PHI at first devoted itself to making sure polio survivors could stay in touch with each other as needed, and with clinicians who had special expertise with polio. These efforts evolved into a variety of publications aimed at providing authoritative information on health issues for polio survivors, and on mainstream opportunities for them – as well as for other people with significant physical disabilities – in education, employment, family life, travel, and leisure activities. The organization’s magazine (until 1985), The Rehabilitation Gazette, had those matters as its dominant themes.

By the late 1960s and early 1970s, PHI was also at the forefront of what has come to be called the independent living movement (or as Gini Laurie preferred to call it, the interdependent living movement) and was also involved in advocacy for the US 1973 Rehabilitation Act. Accessibility (of public places, education, governmental institutions, and of transportation and accommodations) was a major theme, as was the development of an effective system of home health care and personal attendants to ensure that people with serious physical disabilities would be able to live in the community of adults rather than as perpetual dependents within families or institutions.
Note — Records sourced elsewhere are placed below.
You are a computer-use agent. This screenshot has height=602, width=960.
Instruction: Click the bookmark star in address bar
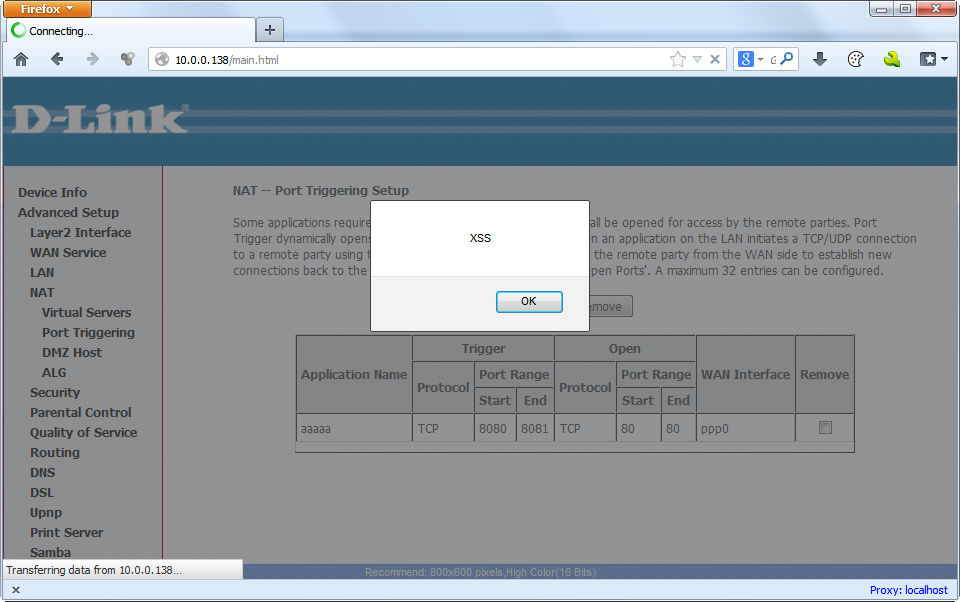click(678, 60)
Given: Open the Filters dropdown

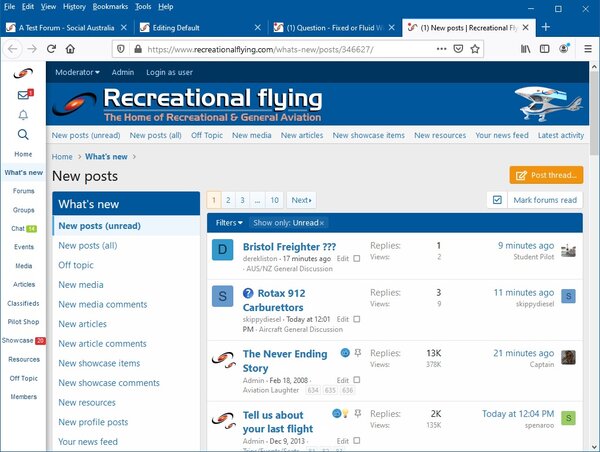Looking at the screenshot, I should pyautogui.click(x=229, y=222).
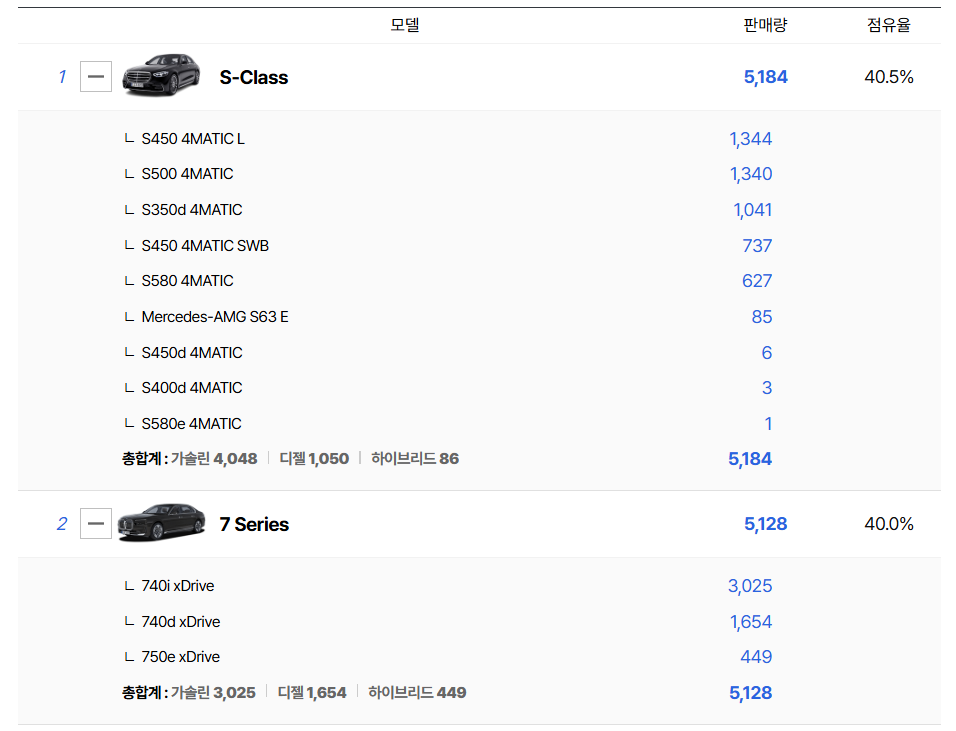Click the 7 Series car thumbnail
This screenshot has width=956, height=731.
click(154, 522)
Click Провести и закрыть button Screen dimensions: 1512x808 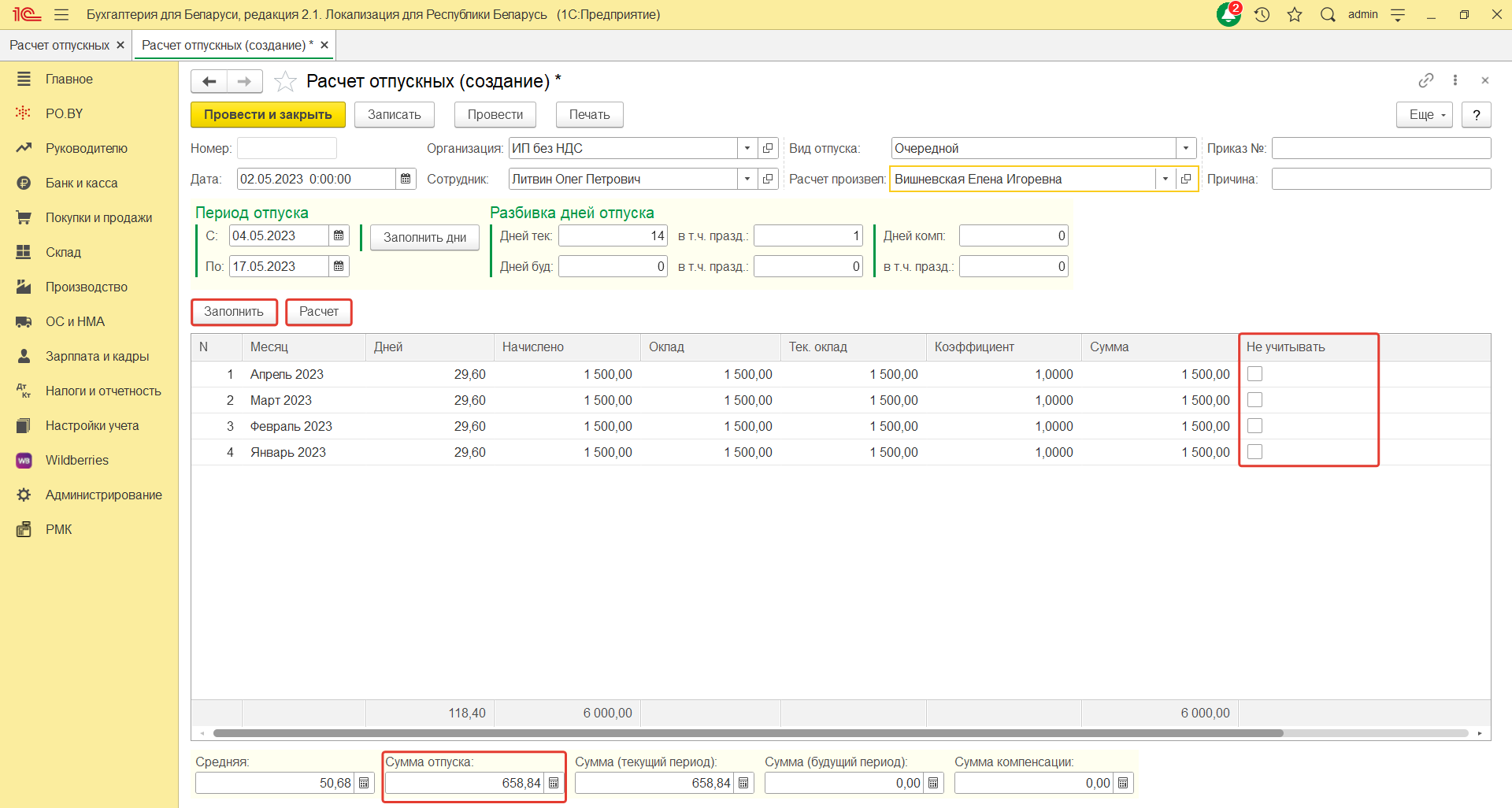pyautogui.click(x=268, y=115)
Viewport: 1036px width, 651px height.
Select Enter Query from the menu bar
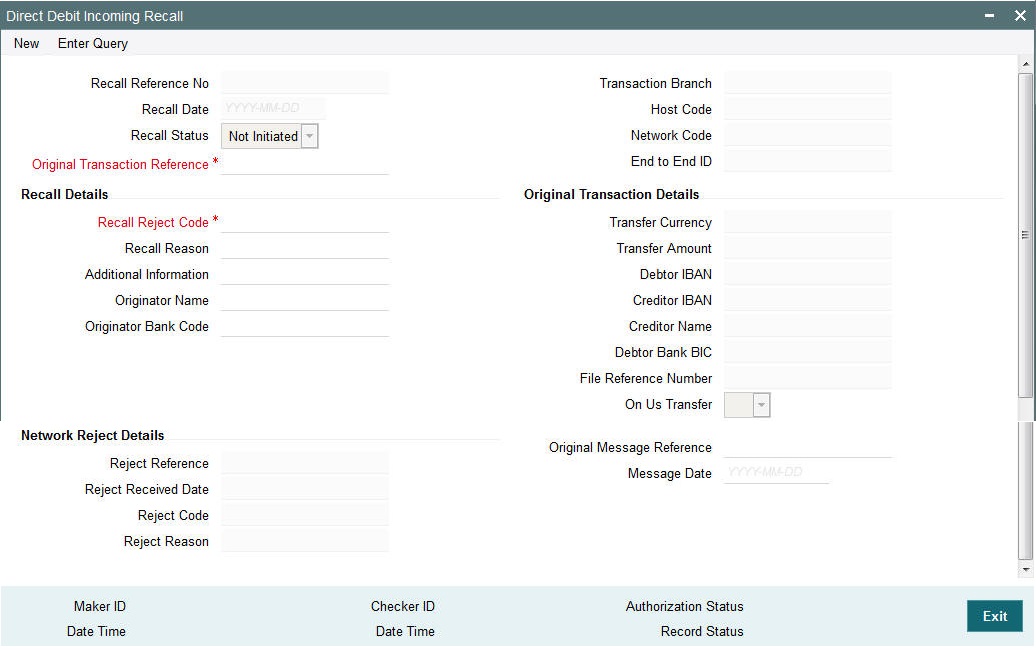pyautogui.click(x=91, y=44)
Toward the end of the 1970s, PHI began to receive an increasing number of reports from polio survivors of new symptoms – a constellation of fatigue, decreased endurance, increased muscle weakness and pain – that sounded like a repeat of some of the early symptoms of poliomyelitis, or perhaps an accelerated aging process. In concert with clinicians, researchers, and polio survivors, PHI began to publish material on these “late effects of poliomyelitis,”. And in 1981 PHI convened the first of its international post-polio conferences to address this issue.

There have now been nine international PHI conferences on post-polio syndrome and other topics having to do with living and aging with polio. These “St. Louis conferences” as they are often called in polio circles, are not always held in St. Louis. The first in the series was held in Chicago, and the tenth was held in Warm Springs, Georgia, in 2009.

During the 1980s, as support groups for polio survivors began to form throughout the US and elsewhere, PHI offered help to such groups in various ways – especially through its conferences and publications (including directories of support groups and health care professionals), but also through arranging speakers, assisting with local or regional conferences, and sponsoring workshops. PHI is not itself a support group, but rather remains a network in support of such groups, and in support of individual polio survivors, clinicians, and researchers.

Until 1984, though always incorporated as a nonprofit organization, PHI had operated entirely with a large network of volunteers, organized and led by Gini Laurie. Financial support came from donors and subscribers to the Rehabilitation Gazette. But after the 1983 St. Louis conference, it was evident that a more formal organizational structure was required. Judith Raymond was hired as executive director in 1984, and took over PHI’s day-to-day operations as well as editorial work on its publications and organizational work on its conferences. She was succeeded in 1987 by Joan L. Headley, who served as executive director for 30 years, retiring in 2017. She was succeeded by Brian M. Tiburzi on September 1, 2017.